When my friend arrived with her trick and his friend in tow, I was buzzed and half naked in the living area, on the sofa bed. She introduced the trick's friend to me and then walked into the bedroom with the trick at her heels. His friend, a tall man with a ex-football player's build and a limp, sat down in the chair beside the bed that I was planning on passing out in shortly. We then proceeded to make small talk. He asked what I studied and I replied. I asked in return, and was told that he was in Gynecological Studies. "Oh yes, ha-ha. Good one. Excellent joke, sir." He followed up this bon mot, with the truth that he had dropped out of school years ago and that he had come down to the islands with his best pal to get drunk and bang chicks (that is the polite version of it, his version slurred something which was related to his "studies"). He soon grew tired of the whole sitting, chatting and drinking at once thing, and relegated himself to sitting and staring at me. When he made a move toward the bed, I was not sure if he was going to throw-up, pass out or expand his studies to other organs, but his friend had finished with his own studies in the bedroom and came out at this moment. They left, and my friend and I laughed about the whole experience, agreeing that it was weird, and then promptly passed out.

The rest of the week contained more boys talking about the girls that they were sleeping with and my two girlfriends hooking up with them.
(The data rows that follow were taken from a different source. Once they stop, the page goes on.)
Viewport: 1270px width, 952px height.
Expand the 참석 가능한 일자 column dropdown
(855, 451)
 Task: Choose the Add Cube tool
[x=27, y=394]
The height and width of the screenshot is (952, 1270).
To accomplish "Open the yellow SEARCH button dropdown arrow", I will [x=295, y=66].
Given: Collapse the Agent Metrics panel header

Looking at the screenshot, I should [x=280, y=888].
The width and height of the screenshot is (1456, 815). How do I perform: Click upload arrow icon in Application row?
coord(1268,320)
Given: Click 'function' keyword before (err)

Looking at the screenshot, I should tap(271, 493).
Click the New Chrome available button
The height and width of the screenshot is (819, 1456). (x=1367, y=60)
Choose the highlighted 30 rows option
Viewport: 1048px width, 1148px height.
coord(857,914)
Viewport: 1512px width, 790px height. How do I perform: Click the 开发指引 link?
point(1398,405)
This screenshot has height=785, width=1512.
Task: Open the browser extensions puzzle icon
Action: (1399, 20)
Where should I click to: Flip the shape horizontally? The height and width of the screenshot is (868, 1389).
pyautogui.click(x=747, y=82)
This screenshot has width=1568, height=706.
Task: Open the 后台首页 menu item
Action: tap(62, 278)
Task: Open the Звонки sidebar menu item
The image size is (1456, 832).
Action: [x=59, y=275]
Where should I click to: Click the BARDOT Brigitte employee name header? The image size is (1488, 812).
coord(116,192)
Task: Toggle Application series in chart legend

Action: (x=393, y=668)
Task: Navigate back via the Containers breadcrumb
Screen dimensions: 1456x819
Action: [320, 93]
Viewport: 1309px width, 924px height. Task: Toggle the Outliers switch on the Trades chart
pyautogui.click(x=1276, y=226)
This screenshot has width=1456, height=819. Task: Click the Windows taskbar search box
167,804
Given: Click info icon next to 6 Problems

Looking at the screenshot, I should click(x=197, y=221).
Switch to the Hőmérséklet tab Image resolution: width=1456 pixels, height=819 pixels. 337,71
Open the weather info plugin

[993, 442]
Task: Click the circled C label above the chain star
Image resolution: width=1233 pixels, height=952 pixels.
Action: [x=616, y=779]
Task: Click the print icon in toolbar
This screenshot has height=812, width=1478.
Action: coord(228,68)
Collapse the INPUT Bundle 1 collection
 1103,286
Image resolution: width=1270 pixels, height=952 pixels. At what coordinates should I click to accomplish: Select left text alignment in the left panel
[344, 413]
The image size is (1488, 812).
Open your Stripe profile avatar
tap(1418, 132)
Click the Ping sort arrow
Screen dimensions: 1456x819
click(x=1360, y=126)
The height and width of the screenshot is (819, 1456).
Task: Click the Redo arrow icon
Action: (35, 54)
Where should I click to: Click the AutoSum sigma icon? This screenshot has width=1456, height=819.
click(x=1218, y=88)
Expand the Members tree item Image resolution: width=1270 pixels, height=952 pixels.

We did have some fun going out to the beach and to restaurants, but it wasn't my idea of a fun vacation, mainly because I could not go out and make friends with anyone. So, although pretty in places, the Bahamas are not my idea of a vacation dream.

However, the ads were enough to fantasize about anywhere other than between the larger man taking up his seat and most of mine and the lady who keeps slapping me in the face with her purse. Those pictures have become my little vacation from my morning commute. Of course, leave it to the MTA to ruin my mini-vacation. One of the methods used in the campaign is to give tips on vacation-esque activities that you can do on your commute, which is, of course, not nearly half as fun as the real thing, and that's why you need to come down to the Bahamas to enjoy the authentic activity. These are activities like "Fly-fishing" and lounging on a hammock, as you can see in the article on CNN. Honestly, who's going to attach their cell phone to their scarf using, I believe the term used is, "sticky substance" and then throw it onto the tracks! First of all, I've left the house with my scarf this winter less than five times. Second, I doubt that most people are going to be tossing their phones onto the tracks, adhered to a scarf with sticky stuff or not. In a city where phones are essentially people's lifelines to their jobs and are quickly replacing home phones, that's just silly. Not to mention the fact that a lot of people have the latest and greatest technology, which is usually expensive. The deductible on my phone alone is $115.00, which makes me wonder why I'm paying for the whole insurance thing. On the other objection, the people inspired by the ads to lie down across several seats, are the same people who are inspired to do that without the ads. And if the MTA is going to seriously object to that ad, then they need to enforce the regulation that the ad suggests breaking instead of letting it slide.

So, please don't lock me behind the sliding doors without this brief respite, or else I will have to fantasize about getting a fruit acid facial peel or filing for bankruptcy, while trying to avoid looking at the guy peeing at one end of the car and the crazy lady looking at me as she inches her skirt up her thigh.

Vacation Imagery in the Subway is My Drug.